→ The task:
Answer these questions using the passage about Twitter and the protests in China.
1. What did the EU warn could happen to Twitter in the bloc unless it follows the EU's content moderation rules?
2. According to the conspiracy theory circulating on Chinese social media, what budget is the U.S. using to pay protesters?
3. For how long had Urumqi been locked down at the time of the apartment fire?

But Twitter might not be able to continue operating this way — at least not in Europe. The EU warned Musk this week that Twitter could be banned in the bloc unless the platform abides by its content moderation rules. Twitter, he was told, was in danger of breaking the EU’s new digital services law. Under particular scrutiny is Musk’s highly publicized, laissez-faire attitude towards reinstating banned users and Twitter’s growing inability to “aggressively” combat disinformation.

IN GLOBAL NEWS

There are signs the unprecedented anti-zero-Covid protests in China are working. Dozens of districts in Shanghai and Guangzhou have lifted lockdown measures, after unbelievable scenes unfolded across the country over the past week. We’ve been tracking the online dissent and simmering resentment over the never-ending zero Covid policy for many months. But it’s rarely bubbled over into the physical world — until now. Among pro-government, nationalist influencers, conspiracy theories about the motives driving the protests have swept Chinese social media. Chief among them is the claim that the U.S. is funding the unrest with a $500 million budget to pay protesters. The unrest was sparked by an apartment fire in Xinjiang’s capital, Urumqi, which had been locked down for 100 days. People were shut inside their apartments and firefighters couldn’t get past Covid barriers as the blaze raged. “After the fire tragedy, we were released last weekend,” my contact in Urumqi told me. “Now we’re in deep winter, and uncertainty fills the air. We don’t know when this policy will die.”

→ Dataset records:
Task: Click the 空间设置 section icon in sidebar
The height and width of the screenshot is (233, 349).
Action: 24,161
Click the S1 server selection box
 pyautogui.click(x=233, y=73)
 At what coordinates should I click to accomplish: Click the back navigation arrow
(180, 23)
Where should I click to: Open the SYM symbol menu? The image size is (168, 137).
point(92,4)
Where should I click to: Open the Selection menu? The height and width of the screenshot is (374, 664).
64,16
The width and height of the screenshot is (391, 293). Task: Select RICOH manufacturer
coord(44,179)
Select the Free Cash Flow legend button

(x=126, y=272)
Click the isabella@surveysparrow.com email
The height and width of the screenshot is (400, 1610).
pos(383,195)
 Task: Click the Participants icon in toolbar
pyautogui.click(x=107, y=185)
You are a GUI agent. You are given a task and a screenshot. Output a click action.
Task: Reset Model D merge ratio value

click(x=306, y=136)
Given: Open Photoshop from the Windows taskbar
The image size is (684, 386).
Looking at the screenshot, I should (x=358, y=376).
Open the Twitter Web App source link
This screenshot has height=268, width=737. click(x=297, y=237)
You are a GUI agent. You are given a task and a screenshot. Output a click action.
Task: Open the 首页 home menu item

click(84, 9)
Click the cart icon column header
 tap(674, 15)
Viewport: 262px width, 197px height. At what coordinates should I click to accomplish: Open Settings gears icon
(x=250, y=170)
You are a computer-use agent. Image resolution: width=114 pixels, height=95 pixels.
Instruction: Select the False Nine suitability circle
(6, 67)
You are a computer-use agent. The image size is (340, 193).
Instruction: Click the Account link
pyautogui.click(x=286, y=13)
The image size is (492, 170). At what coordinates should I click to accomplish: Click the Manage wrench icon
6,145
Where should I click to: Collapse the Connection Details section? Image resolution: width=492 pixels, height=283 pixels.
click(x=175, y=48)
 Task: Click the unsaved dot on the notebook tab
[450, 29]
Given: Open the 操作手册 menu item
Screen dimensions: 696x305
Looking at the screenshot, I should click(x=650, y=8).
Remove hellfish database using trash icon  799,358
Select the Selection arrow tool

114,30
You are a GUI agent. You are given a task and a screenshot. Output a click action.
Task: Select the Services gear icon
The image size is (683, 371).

→ Solution to this problem:
1. Twitter could be banned in the bloc.
2. A $500 million budget.
3. 100 days.